DMK Transport Minister S S Sivasankar has openly attacked the transport workers’ strike as “politically motivated,” and warned of action against strikers. He lyingly claimed workers’ demands would be addressed “when the financial situation improves.” Tamil Nadu has the highest amount of outstanding debt among all states and union territories. The state’s outstanding debt stood, as per budget estimates for 2022-23, at 75,400 billion rupees. The DMK government, like its predecessor AIADMK at the state level and the BJP-led central government, plans to impose the full burden of this economic crisis on the backs of workers.

But workers are not responsible for the financial crisis of the state or state transport corporation and must not pay for it. Hence, workers must demand that they be paid what they are entitled to immediately.

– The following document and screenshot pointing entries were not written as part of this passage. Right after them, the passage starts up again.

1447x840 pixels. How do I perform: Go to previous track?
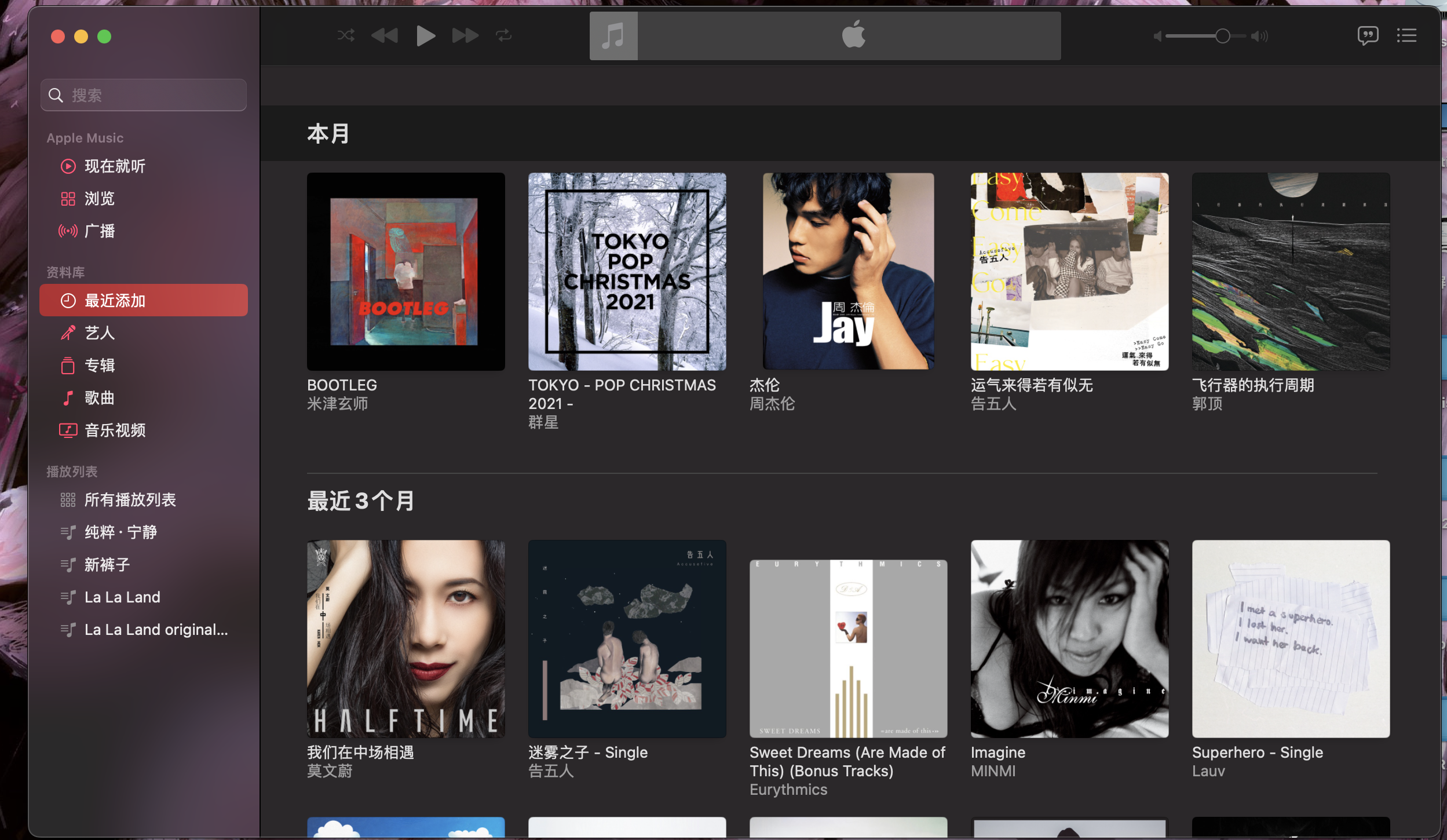[385, 36]
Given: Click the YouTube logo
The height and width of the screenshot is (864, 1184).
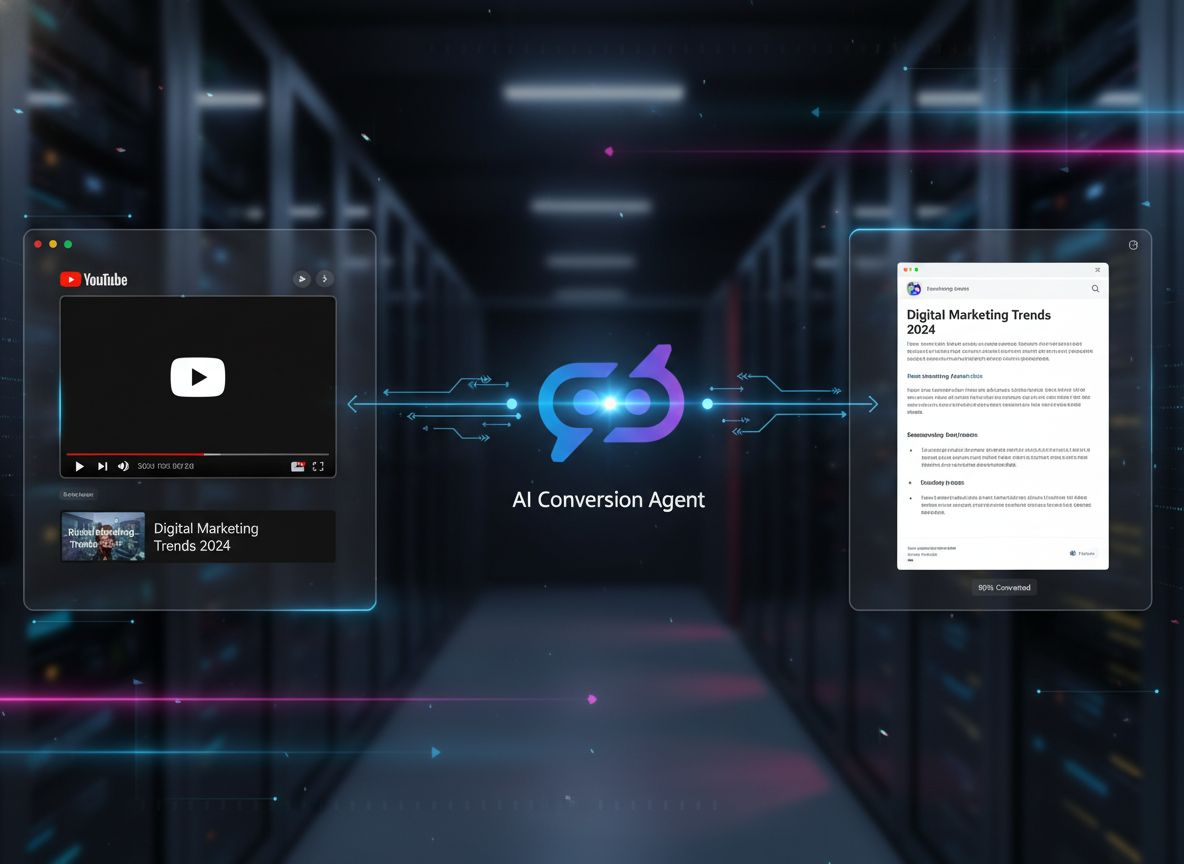Looking at the screenshot, I should [92, 279].
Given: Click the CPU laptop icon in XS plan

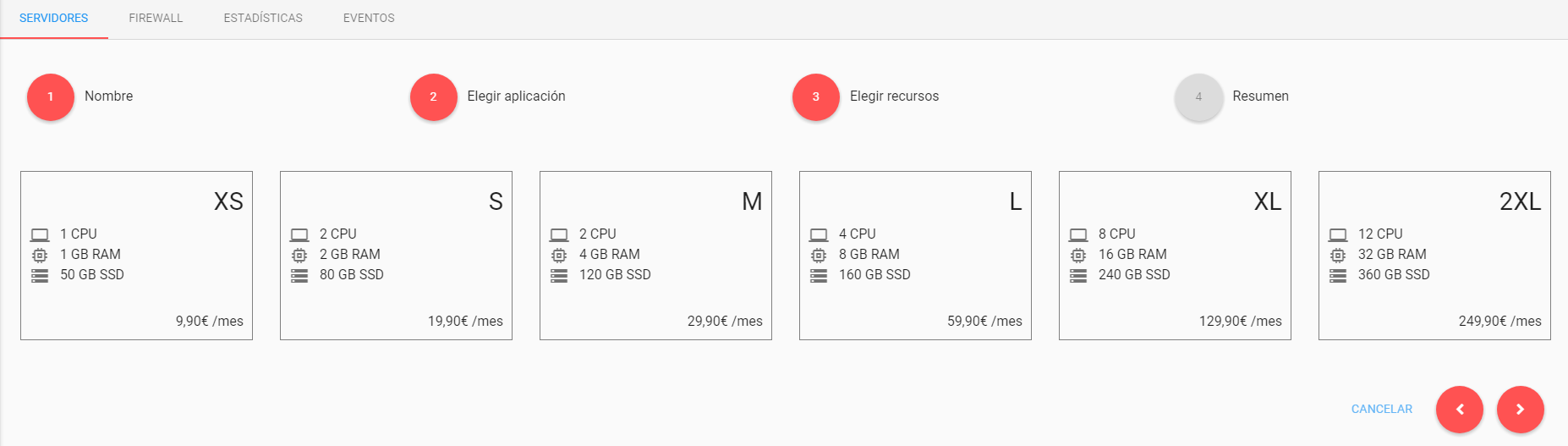Looking at the screenshot, I should [x=40, y=234].
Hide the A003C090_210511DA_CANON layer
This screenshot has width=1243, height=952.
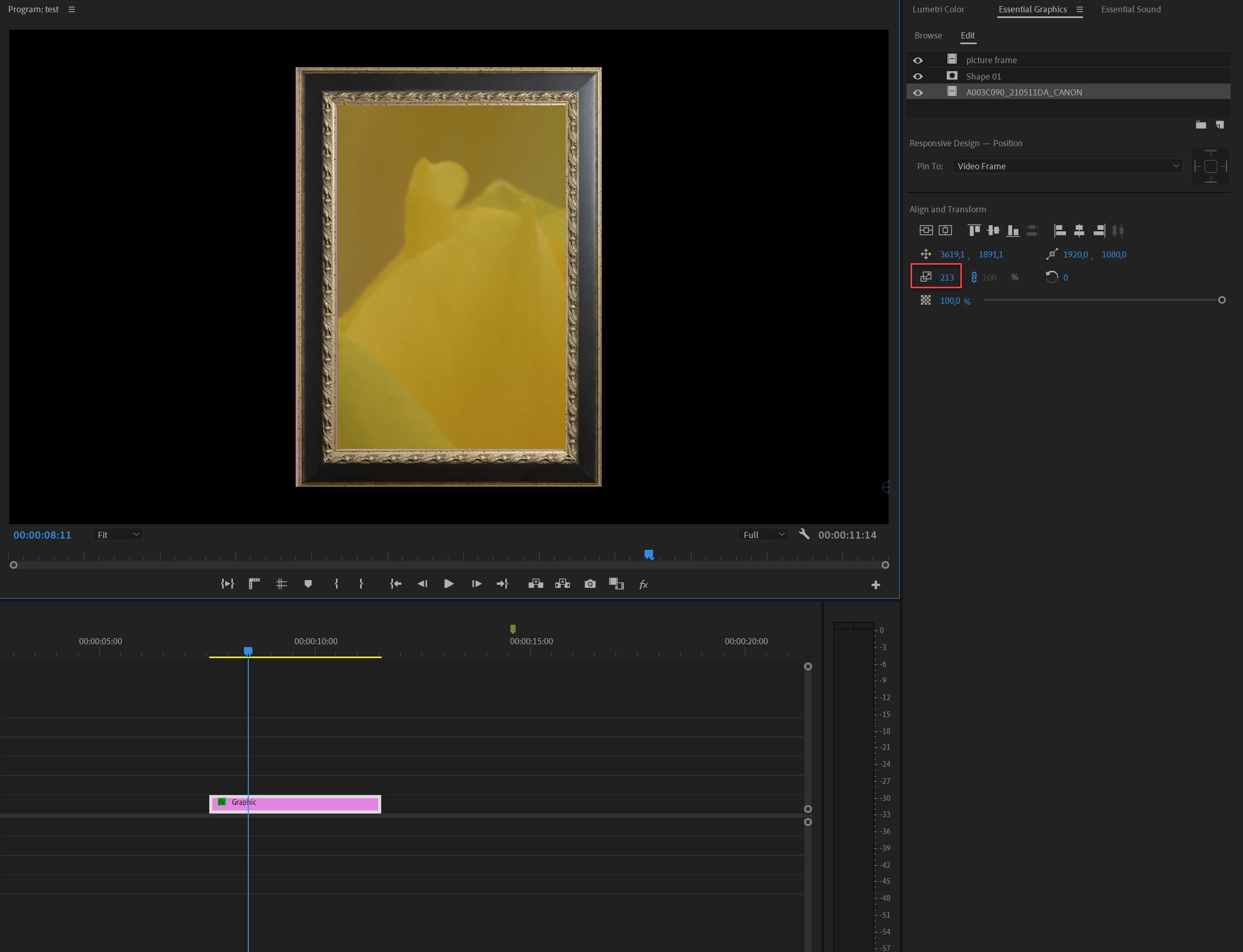pos(918,92)
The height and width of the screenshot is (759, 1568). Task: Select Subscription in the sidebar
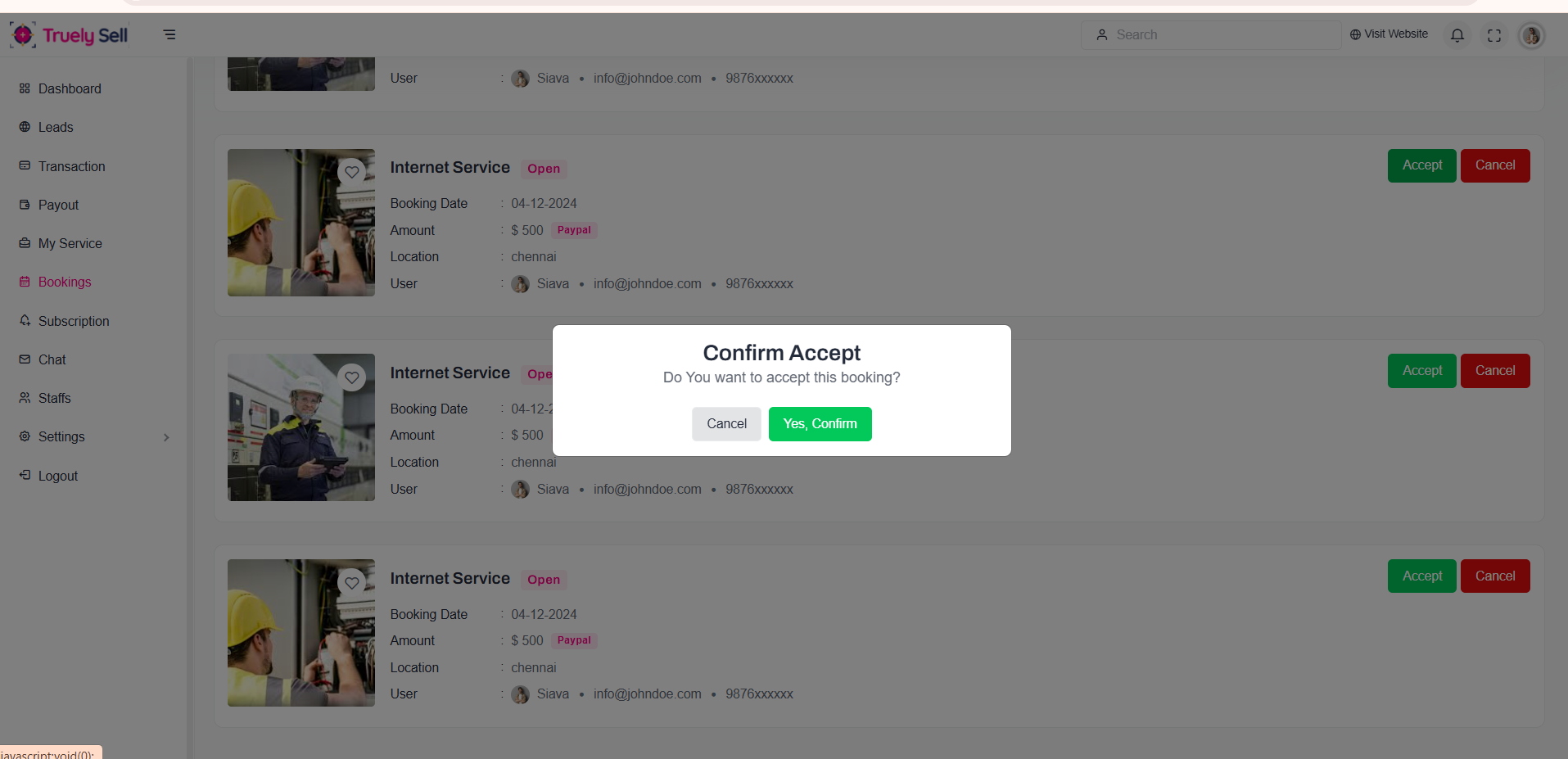[74, 321]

The treacherous role of union apparatuses flows from the reactionary politics of the political parties with which they are affiliated. The Stalinist CPM and CPI have functioned as the main props of Indian bourgeois rule for decades through their political subordination of the working class to the so-called progressive section of Indian bourgeoisie. For decades, they have been promoting Congress and regional bourgeois parties like DMK as “secular” alternatives to the Hindu supremacist BJP.

At the same time, the Stalinist parties have concealed the reactionary class character of the DMK and its anti-working-class record and program. They continue to promote the DMK as a “secular” and “progressive” ally and a “champion of social justice.”

The Indian working class needs to politically break from Stalinist parties and the union bureaucracies and mobilize itself as an politically independent force to rally the rural poor behind it, overthrow bourgeois rule and establish a workers and peasants government committed to socialist policies. This will be a part of broader struggle against war, social inequality and dictatorship and the fight for socialism in South Asia and internationally. What is crucially needed for building such an independent movement of the Indian working class is the building of a section of the International Committee of the Fourth International.